Taxol is a new antineoplastic agent active in the treatment of drug-refractory ovarian and metastatic breast neoplasms. Extensive investigations have been concerned with the effect of taxol on a variety of tumor cells, but there is virtually no information about its effect on human lymphocytes. Since lymphocytes, especially natural killer (NK) cells, have been recognized to play an important role in the body's defense against tumors, we studied the effect of taxol on the cytotoxicity of naive (unstimulated) peripheral blood mononuclear cells (MNCs) and NK cells as well as on these cells' activation and growth in interleukin-2 (IL-2) cultures.
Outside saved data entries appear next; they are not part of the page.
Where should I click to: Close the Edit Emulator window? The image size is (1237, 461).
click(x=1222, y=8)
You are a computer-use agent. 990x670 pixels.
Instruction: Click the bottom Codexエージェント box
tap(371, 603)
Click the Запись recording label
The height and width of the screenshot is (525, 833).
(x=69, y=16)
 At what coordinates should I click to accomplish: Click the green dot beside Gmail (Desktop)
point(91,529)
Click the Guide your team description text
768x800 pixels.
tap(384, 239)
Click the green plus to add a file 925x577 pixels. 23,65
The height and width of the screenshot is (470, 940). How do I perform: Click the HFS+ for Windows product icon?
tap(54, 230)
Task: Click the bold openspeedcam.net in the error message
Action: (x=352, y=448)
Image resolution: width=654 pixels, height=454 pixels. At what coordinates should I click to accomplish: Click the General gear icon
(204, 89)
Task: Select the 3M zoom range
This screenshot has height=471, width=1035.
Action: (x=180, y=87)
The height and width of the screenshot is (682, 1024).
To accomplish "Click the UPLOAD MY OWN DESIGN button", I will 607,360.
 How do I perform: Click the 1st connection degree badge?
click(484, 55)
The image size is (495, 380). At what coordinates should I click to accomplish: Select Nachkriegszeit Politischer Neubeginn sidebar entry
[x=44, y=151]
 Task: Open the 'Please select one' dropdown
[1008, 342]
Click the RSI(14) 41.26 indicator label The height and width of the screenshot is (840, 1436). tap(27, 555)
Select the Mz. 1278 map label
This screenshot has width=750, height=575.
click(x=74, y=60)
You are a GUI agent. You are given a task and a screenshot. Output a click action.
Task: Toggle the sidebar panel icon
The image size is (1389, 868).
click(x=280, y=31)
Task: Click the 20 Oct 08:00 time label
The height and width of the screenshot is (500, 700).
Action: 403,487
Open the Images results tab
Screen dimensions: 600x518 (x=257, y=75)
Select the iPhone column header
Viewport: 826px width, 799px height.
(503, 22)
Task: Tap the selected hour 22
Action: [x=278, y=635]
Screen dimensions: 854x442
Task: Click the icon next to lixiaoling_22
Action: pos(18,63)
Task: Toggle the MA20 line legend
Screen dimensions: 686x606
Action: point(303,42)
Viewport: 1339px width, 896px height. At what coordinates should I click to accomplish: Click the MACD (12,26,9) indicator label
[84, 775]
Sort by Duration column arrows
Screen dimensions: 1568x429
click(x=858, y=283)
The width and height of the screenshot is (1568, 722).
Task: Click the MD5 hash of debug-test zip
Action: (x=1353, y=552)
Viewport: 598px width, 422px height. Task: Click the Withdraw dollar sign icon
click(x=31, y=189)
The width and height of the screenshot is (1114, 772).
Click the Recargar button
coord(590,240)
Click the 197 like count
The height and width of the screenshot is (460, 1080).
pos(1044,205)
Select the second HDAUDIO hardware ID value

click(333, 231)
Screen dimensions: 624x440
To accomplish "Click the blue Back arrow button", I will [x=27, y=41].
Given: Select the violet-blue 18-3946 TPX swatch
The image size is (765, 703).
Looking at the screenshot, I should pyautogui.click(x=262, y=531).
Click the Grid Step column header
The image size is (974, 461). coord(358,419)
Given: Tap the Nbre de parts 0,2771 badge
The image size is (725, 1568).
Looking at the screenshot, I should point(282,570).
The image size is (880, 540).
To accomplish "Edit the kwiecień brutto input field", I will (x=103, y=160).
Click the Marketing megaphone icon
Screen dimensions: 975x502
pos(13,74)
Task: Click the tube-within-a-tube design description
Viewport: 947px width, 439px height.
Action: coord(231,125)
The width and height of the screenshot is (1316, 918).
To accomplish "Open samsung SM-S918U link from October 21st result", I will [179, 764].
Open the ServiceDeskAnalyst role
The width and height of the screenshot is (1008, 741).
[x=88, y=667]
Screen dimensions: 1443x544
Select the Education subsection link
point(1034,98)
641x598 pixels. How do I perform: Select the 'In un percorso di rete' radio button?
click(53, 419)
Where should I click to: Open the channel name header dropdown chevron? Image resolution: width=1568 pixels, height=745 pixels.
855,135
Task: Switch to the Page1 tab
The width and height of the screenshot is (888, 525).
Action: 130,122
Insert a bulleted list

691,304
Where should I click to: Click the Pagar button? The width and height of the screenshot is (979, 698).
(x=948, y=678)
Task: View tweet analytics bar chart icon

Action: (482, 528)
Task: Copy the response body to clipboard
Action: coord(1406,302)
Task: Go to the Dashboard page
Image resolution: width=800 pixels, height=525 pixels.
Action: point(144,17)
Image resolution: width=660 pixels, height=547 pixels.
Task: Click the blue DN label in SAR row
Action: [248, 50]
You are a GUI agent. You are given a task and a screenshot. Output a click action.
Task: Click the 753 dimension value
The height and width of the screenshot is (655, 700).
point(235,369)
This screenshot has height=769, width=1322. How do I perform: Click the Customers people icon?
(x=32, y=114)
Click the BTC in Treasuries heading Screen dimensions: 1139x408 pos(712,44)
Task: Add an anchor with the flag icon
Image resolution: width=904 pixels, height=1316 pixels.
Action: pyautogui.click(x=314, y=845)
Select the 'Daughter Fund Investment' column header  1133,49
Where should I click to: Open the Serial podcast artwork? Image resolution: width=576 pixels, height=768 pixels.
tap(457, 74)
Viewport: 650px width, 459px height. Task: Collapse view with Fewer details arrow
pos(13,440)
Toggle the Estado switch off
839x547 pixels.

We found that taxol impaired the cytotoxicity of naive MNC and NK cells against the NK-sensitive cell line K-562 and against an ovarian cancer cell line, OV-2774, in a concentration-dependent fashion. The highest impairment was observed after incubation of the effector cells with 10 micrograms/ml taxol. In addition, taxol also interfered with the induction of lymphokine-activated cytotoxicity and with lymphocyte growth in IL-2 cultures. However, IL-2 preactivated NK cells displayed substantial levels of cytotoxicity even after taxol treatment. These findings, which indicate that treatment with taxol should follow rather than precede immunotherapeutic intervention, may be important in planning combined chemo- and immunotherapy strategies for cancer patients.